Manufacturing battery cells poses significant challenges for companies: stringent quality standards, intricate and interconnected processes, and rejection rates as high as 30%. These challenges drive up production costs and resource usage and entail potential safety hazards.
How can AI help to increase manufacturing productivity?
Data-driven optimization plays a pivotal role in elevating productivity in the realm of battery value creation. Our methodologies rely on the comprehensive aggregation and correlation of data across various processes, harnessing the potential of machine learning (ML) and artificial intelligence (AI) to markedly enhance the manufacturing of LIBs in accordance with the principles of Industry 4.0. Our foremost objective in research and development is the conception and deployment of advanced data-centric and interconnected systems tailored to the specific requirements of the battery industry. Through the application of our data-driven models, we are capable of achieving substantial enhancements, such as:
Predicting product quality
By analyzing production data, we can monitor and predict the quality of the battery cells in real-time, which means that can be detected at an early stage and reduced in the future.

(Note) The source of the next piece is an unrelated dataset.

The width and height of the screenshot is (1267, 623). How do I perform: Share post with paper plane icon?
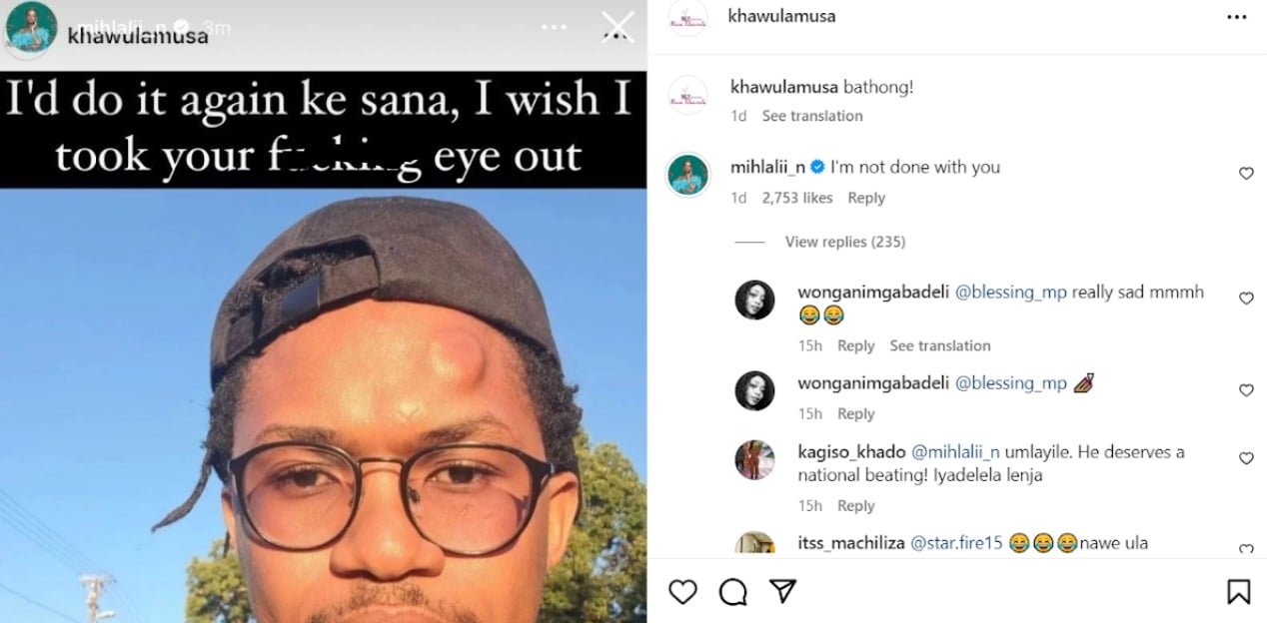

Monitor machine conditions (predictive maintenance)
Our AI models recognize early signs of possible machine failures and determine expected remaining service lives. This allows maintenance work to be scheduled in good time to avoid unexpected downtime.
Understand and optimize production processes faster (resource-saving start-up optimization)
Using data-driven models based on process parameters of the systems and product properties of the intermediate products, we can optimize start-up processes. This helps to save resources, reduce energy consumption, and increase the efficiency of the entire production process.